In terms of biologic therapy, Weiß et al. evaluated the correlation between objective and subjective measures of inflammation in axSpA treated with biologic therapy-etanercept (ETA) or adalimumab (ADA) [15]. They found patients with <4 years of disease demonstrated a significantly better BASDAI improvement, and BASDAI correlated strongly with improvement in MRI SIJ scores (p=0.01) than those with longer disease duration. This suggests that symptoms may be mainly driven by inflammation in the early course of the disease but as the duration increases other factors such as secondary fibromyalgia, chronic muscle imbalance, non-physiological stress, or impact on joints can also affect patient-reported outcomes (PROs).

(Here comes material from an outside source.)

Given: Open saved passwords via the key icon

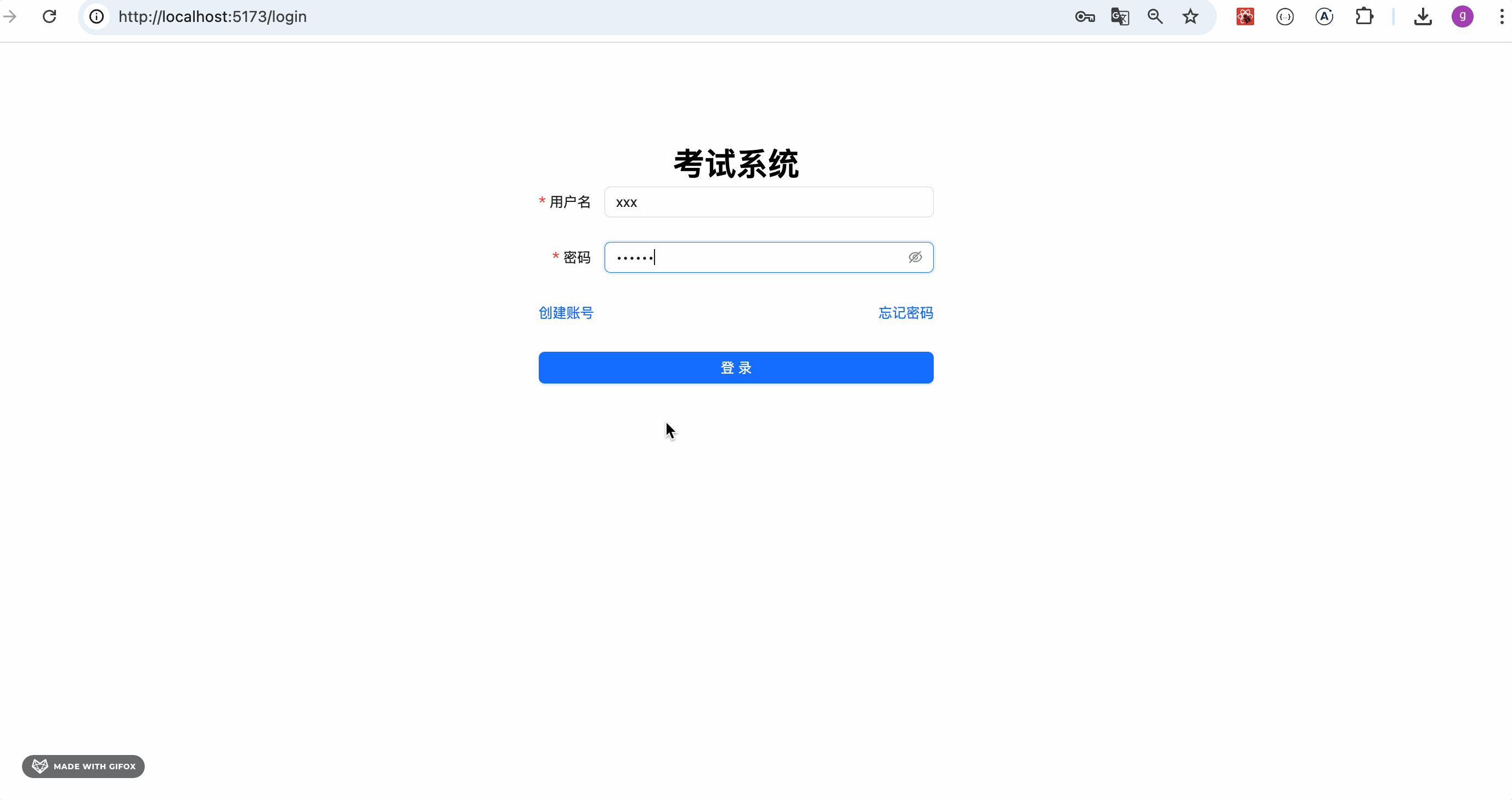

We did not include the relationship between ASDAS and MRI to assess if it is superior to BASDAI given the incorporation of inflammatory marker (ESR/CRP) into its score. ASDAS might be a more sensitive tool as reported by several studies previously especially monitoring response to tumour necrosis factor (TNF) inhibitors. Both Pedersen et al. and Braun et al. found ASDAS to demonstrate high responsiveness in their patient population treated with TNF inhibitors who were followed for one to two years compared to BASDAI [16,9]. Similarly, Machado et al. found ASDAS to correlate with MRI findings in AS patients treated with TNF inhibitors but also found CRP improvements to be strongly correlated with radiographic improvements [17]. We did not investigate the correlation with CRP in our study. However, we took the result at baseline rather than the closest reading to the recorded BASDAI, and we did not look at it longitudinally to see if it does improve with treatment. In our cohort, we do not check CRP at regular intervals like in other centres.

BASDAI and demographics

Results did show a significant relationship between BASDAI and gender with males scoring higher than females, which contrasts with previously published studies. A recent study by Maguire et al. found that females had a worse BASDAI score, and they scored themselves significantly worse than males across all components with the highest mean score for fatigue while males scored highest for spinal pain [18]. This is in keeping with another study by Nas et al., which included almost 80 more female patients than males but again found PRO were worse in females across multiple categories and patient-reported quality of life was better in males [19]. A review article by Rusman et al. investigated potential reasons why women score higher and found longer delays in diagnosis, lower treatment efficacy to TNF inhibitors, and lower drug adherence to be significant causes [20]. The finding in our study could be attributed to there being almost twice as many male patients as females and therefore, influencing the results. However, in our study, the BASDAI scores were taken prior to initiation of any biological therapy and usually at diagnosis. Therefore, it could be argued that male patients have a greater disease burden prior to initiation of therapy and the BASDAI reflects this as it is demonstrated in the literature that males have a greater radiographic disease burden at diagnosis and progression and BASDAI in this study correlates with active sacroiliitis [21,22].

Conclusions

This study demonstrated a statistically significant relationship between active sacroiliitis and BASDAI indicating it is a valid measure of disease activity. However, its strength in long-term disease or after initiation of biological therapy cannot be verified in this study. ASDAS may be a better measure of disease due to its incorporation of an inflammatory marker. However, larger studies are needed with a more heterogeneous population group to ascertain which is superior and to obtain further meaningful results regarding demographics and clinical features with disease activity tools.